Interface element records
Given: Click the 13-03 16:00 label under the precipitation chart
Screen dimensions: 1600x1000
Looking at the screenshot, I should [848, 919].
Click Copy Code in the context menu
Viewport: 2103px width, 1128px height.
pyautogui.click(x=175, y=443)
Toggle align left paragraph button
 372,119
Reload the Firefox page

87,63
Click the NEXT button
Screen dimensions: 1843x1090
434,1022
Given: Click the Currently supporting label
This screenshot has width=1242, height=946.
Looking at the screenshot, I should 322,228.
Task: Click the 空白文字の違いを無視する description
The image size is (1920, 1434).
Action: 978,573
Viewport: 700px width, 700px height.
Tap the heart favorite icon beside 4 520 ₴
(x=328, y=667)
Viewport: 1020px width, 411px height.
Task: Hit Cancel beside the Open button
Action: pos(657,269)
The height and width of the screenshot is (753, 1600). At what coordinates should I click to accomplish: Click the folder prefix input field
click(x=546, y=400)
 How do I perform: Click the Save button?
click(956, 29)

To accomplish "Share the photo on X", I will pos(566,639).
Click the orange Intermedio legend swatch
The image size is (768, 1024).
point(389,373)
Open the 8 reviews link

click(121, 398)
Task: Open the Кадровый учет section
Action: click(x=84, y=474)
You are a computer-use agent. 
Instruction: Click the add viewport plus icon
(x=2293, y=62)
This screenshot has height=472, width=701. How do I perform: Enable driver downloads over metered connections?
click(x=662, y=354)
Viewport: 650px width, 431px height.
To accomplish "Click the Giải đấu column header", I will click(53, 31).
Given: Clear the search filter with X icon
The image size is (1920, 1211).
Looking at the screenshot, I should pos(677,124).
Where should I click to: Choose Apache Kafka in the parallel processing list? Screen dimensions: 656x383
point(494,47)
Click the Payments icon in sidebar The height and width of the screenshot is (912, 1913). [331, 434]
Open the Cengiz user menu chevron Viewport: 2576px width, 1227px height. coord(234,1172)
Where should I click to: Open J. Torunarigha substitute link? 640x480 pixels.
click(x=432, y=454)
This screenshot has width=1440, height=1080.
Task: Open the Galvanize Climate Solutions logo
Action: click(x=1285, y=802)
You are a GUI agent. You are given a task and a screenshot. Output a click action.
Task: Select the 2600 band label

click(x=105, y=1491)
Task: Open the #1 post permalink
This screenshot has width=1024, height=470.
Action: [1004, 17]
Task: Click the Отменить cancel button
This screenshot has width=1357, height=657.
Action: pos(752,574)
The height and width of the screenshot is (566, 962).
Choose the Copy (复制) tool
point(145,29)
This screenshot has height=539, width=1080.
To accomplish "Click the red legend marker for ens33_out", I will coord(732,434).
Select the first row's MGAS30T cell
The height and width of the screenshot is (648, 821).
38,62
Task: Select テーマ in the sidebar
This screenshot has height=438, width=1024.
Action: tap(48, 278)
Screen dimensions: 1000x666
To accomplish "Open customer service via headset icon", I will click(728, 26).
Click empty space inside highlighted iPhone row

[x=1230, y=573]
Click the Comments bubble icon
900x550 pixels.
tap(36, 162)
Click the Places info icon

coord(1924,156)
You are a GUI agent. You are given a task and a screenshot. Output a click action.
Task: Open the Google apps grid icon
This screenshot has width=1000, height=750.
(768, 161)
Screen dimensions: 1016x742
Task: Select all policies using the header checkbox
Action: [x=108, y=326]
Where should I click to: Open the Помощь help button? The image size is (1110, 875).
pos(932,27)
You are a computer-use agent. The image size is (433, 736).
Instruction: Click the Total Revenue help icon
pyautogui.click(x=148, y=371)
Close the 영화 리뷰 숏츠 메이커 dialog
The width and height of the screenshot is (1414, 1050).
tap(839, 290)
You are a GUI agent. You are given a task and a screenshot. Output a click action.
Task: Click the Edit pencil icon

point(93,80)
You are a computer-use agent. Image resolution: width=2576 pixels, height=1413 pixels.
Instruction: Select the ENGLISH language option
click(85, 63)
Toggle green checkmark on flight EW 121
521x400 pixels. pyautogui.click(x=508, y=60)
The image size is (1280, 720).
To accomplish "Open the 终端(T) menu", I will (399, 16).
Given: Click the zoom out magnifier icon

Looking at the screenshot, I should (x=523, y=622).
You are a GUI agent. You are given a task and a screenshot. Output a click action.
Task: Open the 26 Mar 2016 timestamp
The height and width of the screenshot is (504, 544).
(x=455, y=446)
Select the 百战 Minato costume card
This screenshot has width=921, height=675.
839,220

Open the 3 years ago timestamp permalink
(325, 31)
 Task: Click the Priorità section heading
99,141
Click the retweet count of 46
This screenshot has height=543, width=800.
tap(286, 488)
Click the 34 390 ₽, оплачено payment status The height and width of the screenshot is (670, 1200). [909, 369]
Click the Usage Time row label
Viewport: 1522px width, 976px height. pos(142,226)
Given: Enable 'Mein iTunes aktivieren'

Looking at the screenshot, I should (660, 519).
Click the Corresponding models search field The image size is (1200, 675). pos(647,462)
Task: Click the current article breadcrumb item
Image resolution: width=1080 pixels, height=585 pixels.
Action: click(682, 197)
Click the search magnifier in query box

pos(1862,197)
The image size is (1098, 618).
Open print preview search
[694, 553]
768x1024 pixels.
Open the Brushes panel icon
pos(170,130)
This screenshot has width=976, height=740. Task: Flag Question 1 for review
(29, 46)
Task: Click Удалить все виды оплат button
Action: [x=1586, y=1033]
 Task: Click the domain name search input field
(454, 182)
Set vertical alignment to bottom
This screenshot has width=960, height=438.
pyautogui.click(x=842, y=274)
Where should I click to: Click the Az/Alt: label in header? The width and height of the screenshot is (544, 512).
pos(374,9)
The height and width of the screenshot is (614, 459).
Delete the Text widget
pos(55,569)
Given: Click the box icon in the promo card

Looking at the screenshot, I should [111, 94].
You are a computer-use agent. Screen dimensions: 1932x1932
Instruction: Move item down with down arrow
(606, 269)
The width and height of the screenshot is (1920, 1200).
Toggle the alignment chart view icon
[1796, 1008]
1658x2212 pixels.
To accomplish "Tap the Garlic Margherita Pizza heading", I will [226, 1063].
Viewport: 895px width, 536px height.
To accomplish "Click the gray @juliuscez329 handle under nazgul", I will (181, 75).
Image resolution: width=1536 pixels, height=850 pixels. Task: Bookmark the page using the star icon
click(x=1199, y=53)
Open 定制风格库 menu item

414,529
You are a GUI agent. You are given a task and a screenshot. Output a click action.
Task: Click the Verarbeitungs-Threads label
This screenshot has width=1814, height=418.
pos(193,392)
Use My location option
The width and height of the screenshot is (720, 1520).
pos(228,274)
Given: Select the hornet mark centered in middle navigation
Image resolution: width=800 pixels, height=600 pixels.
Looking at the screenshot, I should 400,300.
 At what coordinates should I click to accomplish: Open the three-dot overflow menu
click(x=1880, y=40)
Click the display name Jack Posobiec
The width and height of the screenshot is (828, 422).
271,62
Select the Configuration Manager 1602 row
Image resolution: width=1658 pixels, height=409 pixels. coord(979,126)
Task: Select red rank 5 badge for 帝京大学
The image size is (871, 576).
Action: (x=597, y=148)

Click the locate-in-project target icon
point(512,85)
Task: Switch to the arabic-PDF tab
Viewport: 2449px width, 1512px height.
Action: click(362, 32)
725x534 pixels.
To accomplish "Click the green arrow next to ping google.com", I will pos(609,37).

Exercise aim:
Reproduce every item above verbatim, line for line, with no changes.

Exercise output:
Given: Click the 13-03 16:00 label under the precipitation chart
Screen dimensions: 1600x1000
Looking at the screenshot, I should [848, 919].
Click Copy Code in the context menu
Viewport: 2103px width, 1128px height.
pyautogui.click(x=175, y=443)
Toggle align left paragraph button
 372,119
Reload the Firefox page

87,63
Click the NEXT button
Screen dimensions: 1843x1090
434,1022
Given: Click the Currently supporting label
This screenshot has width=1242, height=946.
Looking at the screenshot, I should 322,228.
Task: Click the 空白文字の違いを無視する description
The image size is (1920, 1434).
Action: 978,573
Viewport: 700px width, 700px height.
Tap the heart favorite icon beside 4 520 ₴
(x=328, y=667)
Viewport: 1020px width, 411px height.
Task: Hit Cancel beside the Open button
Action: pos(657,269)
The height and width of the screenshot is (753, 1600). At what coordinates should I click to accomplish: Click the folder prefix input field
click(x=546, y=400)
 How do I perform: Click the Save button?
click(956, 29)

To accomplish "Share the photo on X", I will pos(566,639).
Click the orange Intermedio legend swatch
The image size is (768, 1024).
point(389,373)
Open the 8 reviews link

click(121, 398)
Task: Open the Кадровый учет section
Action: click(x=84, y=474)
You are a computer-use agent. 
Instruction: Click the add viewport plus icon
(x=2293, y=62)
This screenshot has height=472, width=701. How do I perform: Enable driver downloads over metered connections?
click(x=662, y=354)
Viewport: 650px width, 431px height.
To accomplish "Click the Giải đấu column header", I will click(53, 31).
Given: Clear the search filter with X icon
The image size is (1920, 1211).
Looking at the screenshot, I should pos(677,124).
Where should I click to: Choose Apache Kafka in the parallel processing list? Screen dimensions: 656x383
point(494,47)
Click the Payments icon in sidebar The height and width of the screenshot is (912, 1913). [331, 434]
Open the Cengiz user menu chevron Viewport: 2576px width, 1227px height. coord(234,1172)
Where should I click to: Open J. Torunarigha substitute link? 640x480 pixels.
click(x=432, y=454)
This screenshot has width=1440, height=1080.
Task: Open the Galvanize Climate Solutions logo
Action: click(x=1285, y=802)
You are a GUI agent. You are given a task and a screenshot. Output a click action.
Task: Select the 2600 band label

click(x=105, y=1491)
Task: Open the #1 post permalink
This screenshot has width=1024, height=470.
Action: [1004, 17]
Task: Click the Отменить cancel button
This screenshot has width=1357, height=657.
Action: pos(752,574)
The height and width of the screenshot is (566, 962).
Choose the Copy (复制) tool
point(145,29)
This screenshot has height=539, width=1080.
To accomplish "Click the red legend marker for ens33_out", I will coord(732,434).
Select the first row's MGAS30T cell
The height and width of the screenshot is (648, 821).
38,62
Task: Select テーマ in the sidebar
This screenshot has height=438, width=1024.
Action: tap(48, 278)
Screen dimensions: 1000x666
To accomplish "Open customer service via headset icon", I will click(728, 26).
Click empty space inside highlighted iPhone row

[x=1230, y=573]
Click the Comments bubble icon
900x550 pixels.
tap(36, 162)
Click the Places info icon

coord(1924,156)
You are a GUI agent. You are given a task and a screenshot. Output a click action.
Task: Open the Google apps grid icon
This screenshot has width=1000, height=750.
(768, 161)
Screen dimensions: 1016x742
Task: Select all policies using the header checkbox
Action: [x=108, y=326]
Where should I click to: Open the Помощь help button? The image size is (1110, 875).
pos(932,27)
You are a computer-use agent. The image size is (433, 736).
Instruction: Click the Total Revenue help icon
pyautogui.click(x=148, y=371)
Close the 영화 리뷰 숏츠 메이커 dialog
The width and height of the screenshot is (1414, 1050).
tap(839, 290)
You are a GUI agent. You are given a task and a screenshot. Output a click action.
Task: Click the Edit pencil icon

point(93,80)
You are a computer-use agent. Image resolution: width=2576 pixels, height=1413 pixels.
Instruction: Select the ENGLISH language option
click(85, 63)
Toggle green checkmark on flight EW 121
521x400 pixels. pyautogui.click(x=508, y=60)
The image size is (1280, 720).
To accomplish "Open the 终端(T) menu", I will (399, 16).
Given: Click the zoom out magnifier icon

Looking at the screenshot, I should (x=523, y=622).
You are a GUI agent. You are given a task and a screenshot. Output a click action.
Task: Open the 26 Mar 2016 timestamp
The height and width of the screenshot is (504, 544).
(x=455, y=446)
Select the 百战 Minato costume card
This screenshot has width=921, height=675.
839,220

Open the 3 years ago timestamp permalink
(325, 31)
 Task: Click the Priorità section heading
99,141
Click the retweet count of 46
This screenshot has height=543, width=800.
tap(286, 488)
Click the 34 390 ₽, оплачено payment status The height and width of the screenshot is (670, 1200). [909, 369]
Click the Usage Time row label
Viewport: 1522px width, 976px height. pos(142,226)
Given: Enable 'Mein iTunes aktivieren'

Looking at the screenshot, I should (660, 519).
Click the Corresponding models search field The image size is (1200, 675). pos(647,462)
Task: Click the current article breadcrumb item
Image resolution: width=1080 pixels, height=585 pixels.
Action: click(682, 197)
Click the search magnifier in query box

pos(1862,197)
The image size is (1098, 618).
Open print preview search
[694, 553]
768x1024 pixels.
Open the Brushes panel icon
pos(170,130)
This screenshot has width=976, height=740. Task: Flag Question 1 for review
(29, 46)
Task: Click Удалить все виды оплат button
Action: [x=1586, y=1033]
 Task: Click the domain name search input field
(454, 182)
Set vertical alignment to bottom
This screenshot has width=960, height=438.
pyautogui.click(x=842, y=274)
Where should I click to: Click the Az/Alt: label in header? The width and height of the screenshot is (544, 512).
pos(374,9)
The height and width of the screenshot is (614, 459).
Delete the Text widget
pos(55,569)
Given: Click the box icon in the promo card

Looking at the screenshot, I should [111, 94].
You are a computer-use agent. Screen dimensions: 1932x1932
Instruction: Move item down with down arrow
(606, 269)
The width and height of the screenshot is (1920, 1200).
Toggle the alignment chart view icon
[1796, 1008]
1658x2212 pixels.
To accomplish "Tap the Garlic Margherita Pizza heading", I will [226, 1063].
Viewport: 895px width, 536px height.
To accomplish "Click the gray @juliuscez329 handle under nazgul", I will (181, 75).
Image resolution: width=1536 pixels, height=850 pixels. Task: Bookmark the page using the star icon
click(x=1199, y=53)
Open 定制风格库 menu item

414,529
You are a GUI agent. You are given a task and a screenshot. Output a click action.
Task: Click the Verarbeitungs-Threads label
This screenshot has width=1814, height=418.
pos(193,392)
Use My location option
The width and height of the screenshot is (720, 1520).
pos(228,274)
Given: Select the hornet mark centered in middle navigation
Image resolution: width=800 pixels, height=600 pixels.
Looking at the screenshot, I should 400,300.
 At what coordinates should I click to accomplish: Open the three-dot overflow menu
click(x=1880, y=40)
Click the display name Jack Posobiec
The width and height of the screenshot is (828, 422).
271,62
Select the Configuration Manager 1602 row
Image resolution: width=1658 pixels, height=409 pixels. coord(979,126)
Task: Select red rank 5 badge for 帝京大学
The image size is (871, 576).
Action: (x=597, y=148)

Click the locate-in-project target icon
point(512,85)
Task: Switch to the arabic-PDF tab
Viewport: 2449px width, 1512px height.
Action: click(362, 32)
725x534 pixels.
To accomplish "Click the green arrow next to ping google.com", I will pos(609,37).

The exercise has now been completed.